◆ **GIVEN PASSAGE**:
★ ★ ★ ★ ★ ★ ★

Many people with anorexia nervosa see themselves as overweight, even when they are clearly underweight. Eating, food and weight control become obsessions. People with anorexia nervosa typically weigh themselves repeatedly, portion food carefully and eat very small quantities of only certain foods. Some people with anorexia nervosa may also engage in binge eating followed by extreme dieting, excessive exercise, self-induced vomiting, and/or misuse of laxatives, diuretics or enemas.

Some who have anorexia nervosa recover with treatment after only one episode. Others get well but have relapses. Still others have a more chronic, or long-lasting, form of anorexia nervosa, in which their health declines as they battle the illness.

Other symptoms may develop over time, including:

  • Thinning of the bones (osteopenia or osteoporosis)
  • Brittle hair and nails
  • Dry and yellowish skin
  • Growth of fine hair all over the body (lanugo)
  • Mild anemia and muscle wasting and weakness
  • Severe constipation
  • Low blood pressure, slowed breathing and pulse
  • Damage to the structure and function of the heart
  • Brain damage
  • Multiorgan failure
  • Drop in internal body temperature, causing a person to feel cold all the time
  • Lethargy, sluggishness, feeling tired all the time
  • Infertility

Bulimia nervosa is characterized by recurrent and frequent episodes of eating unusually large amounts of food and feeling a lack of control over these episodes. This binge eating is followed by behavior that compensates for the overeating, such as forced vomiting, excessive use of laxatives or diuretics, fasting, excessive exercise, or a combination of these behaviors.

Unlike anorexia nervosa, people with bulimia nervosa usually maintain what is considered a healthy or normal weight, while some are slightly overweight. But like people with anorexia nervosa, they often fear gaining weight, want desperately to lose weight, and are intensely unhappy with their body size and shape. Usually, bulimic behavior is done secretly because it is often accompanied by feelings of disgust or shame. The binge-eating-and-purging cycle happens anywhere from several times a week to several times a day.

★ ★ ★ ★ ★ ★ ★

◆ **WORK REQUEST 1**:
According to the passage on eating disorders, what kind of weight do people with bulimia nervosa usually maintain?
◆ **WORK REQUEST 2**:
Repeat the part of the passage on eating disorders between "Many people with" and "battle the illness.", inclusive.
The entries aren't needed.

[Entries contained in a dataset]
★ ★ ★ ★ ★ ★ ★

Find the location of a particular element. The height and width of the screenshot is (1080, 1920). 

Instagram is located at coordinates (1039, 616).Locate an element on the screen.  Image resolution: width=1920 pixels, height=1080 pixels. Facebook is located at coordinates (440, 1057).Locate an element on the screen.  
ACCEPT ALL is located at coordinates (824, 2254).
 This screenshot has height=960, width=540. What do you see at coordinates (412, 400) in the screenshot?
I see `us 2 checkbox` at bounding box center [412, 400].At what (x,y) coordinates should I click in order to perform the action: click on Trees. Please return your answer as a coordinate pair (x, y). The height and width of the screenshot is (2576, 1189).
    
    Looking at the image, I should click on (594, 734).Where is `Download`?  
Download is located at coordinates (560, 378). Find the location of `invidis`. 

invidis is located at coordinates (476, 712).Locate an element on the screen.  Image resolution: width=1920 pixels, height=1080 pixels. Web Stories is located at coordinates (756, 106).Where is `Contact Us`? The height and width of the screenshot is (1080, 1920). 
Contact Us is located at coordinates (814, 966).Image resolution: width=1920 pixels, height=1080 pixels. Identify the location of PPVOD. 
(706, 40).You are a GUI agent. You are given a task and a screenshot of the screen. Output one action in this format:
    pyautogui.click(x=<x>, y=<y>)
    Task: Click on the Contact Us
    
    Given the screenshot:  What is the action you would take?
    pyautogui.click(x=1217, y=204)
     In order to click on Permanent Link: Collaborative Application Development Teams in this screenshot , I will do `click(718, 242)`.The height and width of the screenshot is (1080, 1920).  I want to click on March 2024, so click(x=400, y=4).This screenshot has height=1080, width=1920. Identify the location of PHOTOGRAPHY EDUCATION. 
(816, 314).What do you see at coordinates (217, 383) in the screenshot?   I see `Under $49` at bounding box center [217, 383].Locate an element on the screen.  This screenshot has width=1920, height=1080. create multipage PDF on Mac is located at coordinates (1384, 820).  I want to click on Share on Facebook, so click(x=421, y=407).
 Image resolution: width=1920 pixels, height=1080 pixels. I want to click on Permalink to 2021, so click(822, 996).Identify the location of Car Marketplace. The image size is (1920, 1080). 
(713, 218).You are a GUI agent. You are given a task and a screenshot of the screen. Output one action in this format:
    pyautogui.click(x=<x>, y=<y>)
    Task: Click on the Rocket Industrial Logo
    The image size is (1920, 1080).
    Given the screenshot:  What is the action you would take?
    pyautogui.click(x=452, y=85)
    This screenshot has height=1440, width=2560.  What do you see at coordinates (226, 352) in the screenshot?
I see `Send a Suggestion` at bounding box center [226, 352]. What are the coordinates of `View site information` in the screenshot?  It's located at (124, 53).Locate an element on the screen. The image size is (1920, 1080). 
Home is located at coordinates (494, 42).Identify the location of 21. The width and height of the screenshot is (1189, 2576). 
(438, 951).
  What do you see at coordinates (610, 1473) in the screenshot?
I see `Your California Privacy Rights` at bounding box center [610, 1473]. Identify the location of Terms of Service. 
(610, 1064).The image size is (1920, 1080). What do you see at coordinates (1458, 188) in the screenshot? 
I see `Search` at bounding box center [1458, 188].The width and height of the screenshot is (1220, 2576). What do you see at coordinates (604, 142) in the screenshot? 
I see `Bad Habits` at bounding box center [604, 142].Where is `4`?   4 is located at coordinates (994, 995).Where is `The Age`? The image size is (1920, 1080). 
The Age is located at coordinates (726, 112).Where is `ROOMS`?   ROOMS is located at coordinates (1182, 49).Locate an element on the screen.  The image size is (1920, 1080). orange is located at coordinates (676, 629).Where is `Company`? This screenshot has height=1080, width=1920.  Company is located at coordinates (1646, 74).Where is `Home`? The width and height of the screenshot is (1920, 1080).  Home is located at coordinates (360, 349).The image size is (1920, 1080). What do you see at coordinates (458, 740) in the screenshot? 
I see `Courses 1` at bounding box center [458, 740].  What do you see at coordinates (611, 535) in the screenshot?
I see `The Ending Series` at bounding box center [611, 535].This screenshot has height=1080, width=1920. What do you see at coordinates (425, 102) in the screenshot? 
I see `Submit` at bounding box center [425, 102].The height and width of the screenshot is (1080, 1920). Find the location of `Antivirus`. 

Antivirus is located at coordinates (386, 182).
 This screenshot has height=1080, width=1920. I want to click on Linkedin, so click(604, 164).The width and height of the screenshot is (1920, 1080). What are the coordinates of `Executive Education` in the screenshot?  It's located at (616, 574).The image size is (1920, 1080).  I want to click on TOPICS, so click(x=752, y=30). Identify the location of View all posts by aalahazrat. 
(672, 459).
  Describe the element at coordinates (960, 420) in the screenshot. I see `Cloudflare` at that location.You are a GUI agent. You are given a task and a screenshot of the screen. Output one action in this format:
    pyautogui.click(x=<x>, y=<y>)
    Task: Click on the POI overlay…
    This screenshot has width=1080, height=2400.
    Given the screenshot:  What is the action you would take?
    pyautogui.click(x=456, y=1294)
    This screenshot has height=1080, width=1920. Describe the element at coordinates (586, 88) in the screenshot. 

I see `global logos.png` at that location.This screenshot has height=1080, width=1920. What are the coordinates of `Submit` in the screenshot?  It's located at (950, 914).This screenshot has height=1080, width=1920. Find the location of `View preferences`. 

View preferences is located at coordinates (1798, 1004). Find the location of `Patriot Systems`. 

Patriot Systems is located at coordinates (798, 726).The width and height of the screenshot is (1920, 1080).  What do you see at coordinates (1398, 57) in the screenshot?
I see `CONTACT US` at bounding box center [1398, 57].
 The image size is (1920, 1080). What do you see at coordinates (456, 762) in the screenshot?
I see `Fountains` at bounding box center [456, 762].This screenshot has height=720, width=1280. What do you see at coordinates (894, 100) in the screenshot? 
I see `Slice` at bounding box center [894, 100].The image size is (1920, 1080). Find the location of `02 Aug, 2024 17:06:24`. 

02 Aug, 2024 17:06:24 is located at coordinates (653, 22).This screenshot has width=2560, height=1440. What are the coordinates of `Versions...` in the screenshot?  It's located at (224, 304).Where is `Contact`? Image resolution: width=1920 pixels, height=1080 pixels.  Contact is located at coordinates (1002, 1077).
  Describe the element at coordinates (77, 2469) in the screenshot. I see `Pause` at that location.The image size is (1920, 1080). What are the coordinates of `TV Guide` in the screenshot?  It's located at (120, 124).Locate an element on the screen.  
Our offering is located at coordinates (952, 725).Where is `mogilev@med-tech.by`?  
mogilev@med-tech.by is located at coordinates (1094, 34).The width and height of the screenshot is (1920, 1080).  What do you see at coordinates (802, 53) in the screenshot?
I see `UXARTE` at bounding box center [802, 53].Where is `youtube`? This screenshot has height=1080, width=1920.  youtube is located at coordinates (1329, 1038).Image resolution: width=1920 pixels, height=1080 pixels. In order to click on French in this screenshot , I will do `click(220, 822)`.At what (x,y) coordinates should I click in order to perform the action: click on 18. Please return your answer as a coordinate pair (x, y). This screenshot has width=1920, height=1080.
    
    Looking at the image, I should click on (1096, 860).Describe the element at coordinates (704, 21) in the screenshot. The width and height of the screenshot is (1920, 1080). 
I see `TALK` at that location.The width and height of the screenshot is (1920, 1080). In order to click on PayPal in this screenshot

★ ★ ★ ★ ★ ★ ★

◆ **RESPONSE BOX 1**:
They usually maintain what is considered a healthy or normal weight, while some are slightly overweight.

◆ **RESPONSE BOX 2**:
Many people with anorexia nervosa see themselves as overweight, even when they are clearly underweight. Eating, food and weight control become obsessions. People with anorexia nervosa typically weigh themselves repeatedly, portion food carefully and eat very small quantities of only certain foods. Some people with anorexia nervosa may also engage in binge eating followed by extreme dieting, excessive exercise, self-induced vomiting, and/or misuse of laxatives, diuretics or enemas.

Some who have anorexia nervosa recover with treatment after only one episode. Others get well but have relapses. Still others have a more chronic, or long-lasting, form of anorexia nervosa, in which their health declines as they battle the illness.